··· TEXTE

Prenons acte, avant même d'examiner dans le détail son ébauche de programme, de la construction intellectuelle sur la base de laquelle Mme Aubry l'échafaude. Son propos de "redresser le pays" part en effet d'un jugement sur le recul qu'elle en vient à constater ainsi : "Nous vivons une crise de l’avenir qui a deux réalités, le déclassement des classes populaires et moyennes et le déclin de la France comme nation et de l’Europe comme puissance dans la mondialisation." (1)
Il semble important de souligner une telle évolution rhétorique. Elle se révélera à long terme plus significative que l'examen des remèdes dont elle esquisse la formulation. La phrase de la dirigeante socialiste est due à la plume de son écrivain du jour M. Bachelay. Issu lui-même d'une lignée ouvrière, un tel phénomène fait exception dans le contexte de la rue de Solférino. Et cela impressionne certains journalistes. Reconnaissante, la gauche caviar le congratule sur le mode bien connu "enfin une main calleuse".
Dès lors, la contrepartie de cette écriture ne saurait demeurer longtemps innocente. On criera bientôt haro sur le "décliniste". Cet affreux barbarisme lui sera appliqué dès lors qu'on s'avisera qu'il raisonne exactement comme Charles Maurras en 1899 lorsqu'il commença à théoriser ce qui allait devenir le nationalisme intégral. La finance progressiste ne se méfiera jamais assez des gens de peu.
Mais, comme il se doit pour un parti d'opposition qui se respecte, son analyse impute au seul gouvernement actuel la responsabilité de la situation, tout en la trouvant, bien sûr, uniment déplorable. "On n’est pas là pour écrire un pamphlet, reprend la mégère Aubry, on doit faire le récit de la société et du monde tels qu’ils sont, du choc du sarkozysme et montrer la France telle qu’elle peut s’en sortir".

······
··· MATÉRIEL FOURNI

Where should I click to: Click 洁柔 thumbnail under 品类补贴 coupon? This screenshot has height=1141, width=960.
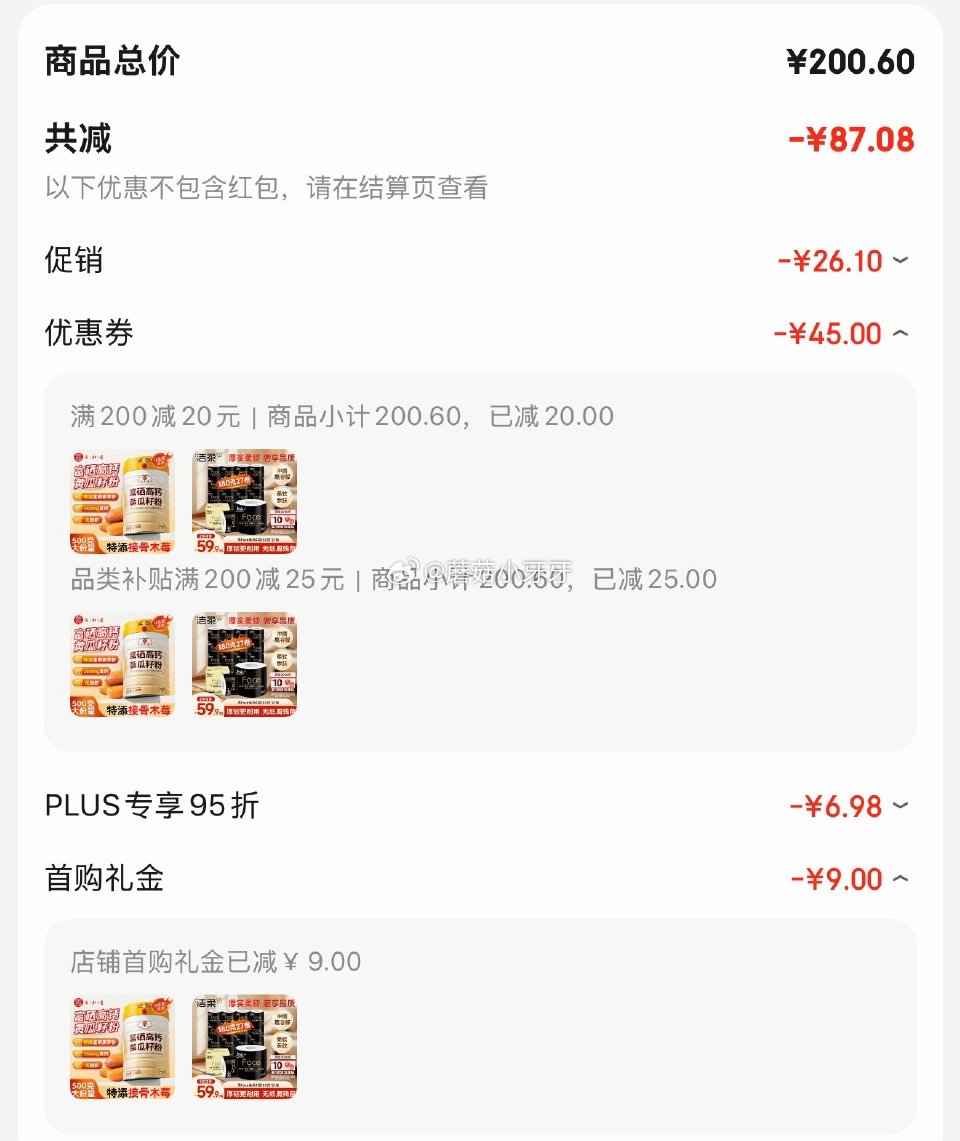pos(244,663)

······

> EXERCICES ÉCRITS
• 1. D'après le texte sur le programme de Mme Aubry, pourquoi est-il important de souligner l'évolution rhétorique dont il parle ?
• 2. Restituez, dans le texte sur le programme de Mme Aubry, le passage qui va de « Dès lors, la » jusqu'à « gens de peu. ».

> CORRIGÉS PAR EXERCICE
• 1. Parce que cette évolution se révélera à long terme plus significative que l'examen des remèdes dont elle esquisse la formulation.

• 2.
Dès lors, la contrepartie de cette écriture ne saurait demeurer longtemps innocente. On criera bientôt haro sur le "décliniste". Cet affreux barbarisme lui sera appliqué dès lors qu'on s'avisera qu'il raisonne exactement comme Charles Maurras en 1899 lorsqu'il commença à théoriser ce qui allait devenir le nationalisme intégral. La finance progressiste ne se méfiera jamais assez des gens de peu.